Alas, it’s still all very timid. So here’s a better proposal. First, lets set primary targets not on the increases, but on the reductions: giving us back our hard-earned money. Then move boldly towards them.
My candidate target: move towards the total abolition of that part of income tax known as “National Insurance”. That gives money back both to business and to people. Adding up both employers and employees “contributions”, it’s about half the total tax on earned income for most of us. That leaves deficits both in personal and corporate taxes, which the treasury now has a reasonable case toplug with additional taxes on destructive activities. As an added bonus, it makes the tax system more transparent, and it takes out one of the the most regressive components of it (national insurance falls hardest on middle-earners, with the rich paying proportionally less).
Now, what realistically might happen? It is perhaps instructive to look at the only serious attempt at a green tax we’ve had in this country: John Major’s “fuel price escalator”.
That was accepted at the time, and survived the beginning of Brown’s stewardship of the economy. But in 2000, someone set up a website, and a huge meeja campaign grew up against the escalator, now labelled one of Gordon Brown’s “stealth taxes”.
First there was a campaign, supported with millions worth of free publicity from the likes of the BBC, called “dump the pump”: motorists were exhorted to boycott petrol stations every Monday in protest at “high” prices. Come the first boycott Monday, the petrol stations reported no difference: if anything a slight increase in trade. After the second week, they abandoned the campaign: the silent majority had decisively rejected it.
So, after a couple of months of quiet, they took a different tack. Instead of looking for public support, a few thugs took “direct action”, the kind of thing that would probably be described as terrorist today. But they had support from some prominent public figures: notably the Tory leader of the time: a raving demagogue who shortly afterwards took his party to their worst (but best-deserved) election defeat in … well, certainly in my time. And more importantly – indeed crucially – they again had the support of the meeja: if I might make a cheap jibe, London journalists want their cheap travel to their country cottages (having already priced local people out of the market)!
Having dispensed with the idea that the public (indeed, the motoring public) would support a peaceful campaign, the terrorist campaign was extraordinarily successful. Instead of standing up to the thugs and taking all necessary measures to ensure essential services were maintained (as Mrs Thatcher certainly would have done), the government cravenly capitulated. Green taxes were effectively abolished. I’m not sure, but I have a slight suspicion that retrospective shame at that capitulation may have influenced The Liar to play tough: to defy public opinion next time there was a campaign (supported by the biggest ever peace marches) against going to yet another war.

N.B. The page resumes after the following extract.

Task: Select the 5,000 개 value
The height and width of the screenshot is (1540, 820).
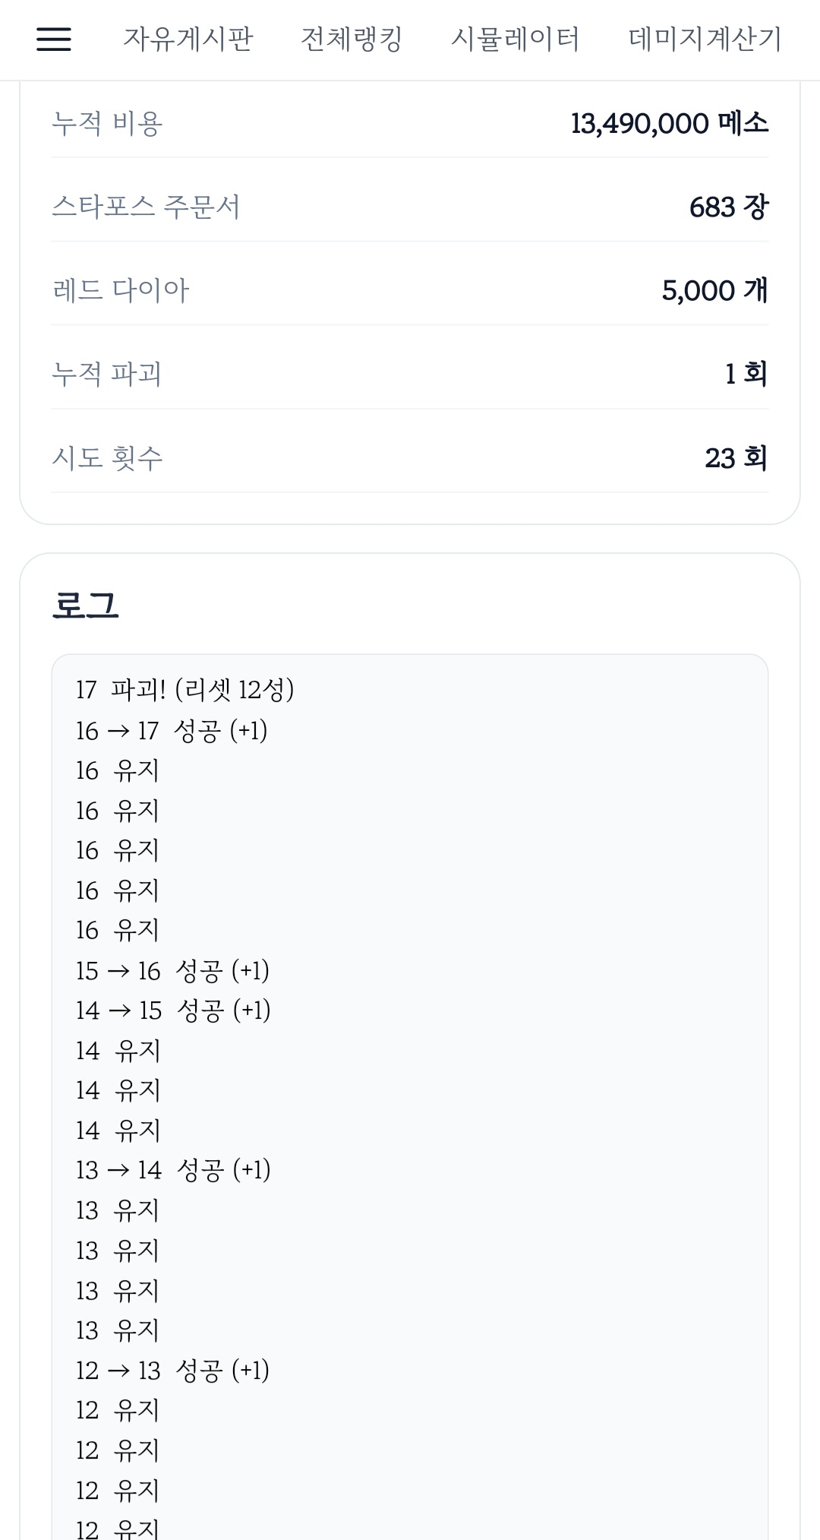Action: tap(714, 290)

Major’s escalator was in fact an extremely good way to go. It signalled a change, but gave people and business ample time to adjust to it. What would seriously higher fuel prices really mean?
Well, if travel costs more, it shifts the economic balance in favour of local facilities. And, in our times, online. Those of us in rural areas like here (West Devon) have seen closures of village schools, shops, post offices, etc, as the affluent abandon them in favour of more distant facilities in the towns and cities. The carless (and there are many, especially among the old and infirm) are marginalised: this is social exclusion rural-style. we can bring back more local facilities.
Similarly, if the middle classes (as in the selfish part, as opposed to a liberal fringe) feel motivated to drive less, they’ll demand much better public transport facilities. With increased demand, bus operators will benefit, and can improve their services. I expect there will be some resistance at first from those who scorn the bus, but that won’t last more than a few years. Buses and cyclists are already resented by the arrogant.
In an information age, there’s no excuse for knowledge-workers to be trapped in the old office lifestyle of the 19th and 20th centuries. An economic incentive for more people to work at home or in smaller, decentralised offices will be a very strong benefit for all but the office tyrant.
And with fewer commuters on the road, there is less congestion getting in the way of those who really do need to travel. Our road haulage industry complains of congestion costing them billions a year. Yes they’ll pay more for their pollution, butby their own figures they also stand to make a lot of money back.
Of course, some services will cost more. When you need a plumber, his/her fuel costs will have to be reflected in what you pay. Unless of course that too can be offset by reduced congestion, and less time wasted on the roads.
Finally, of course, what better than good economic incentives to investment in R&D on improved technologies for supporting less-destructive lifestyles?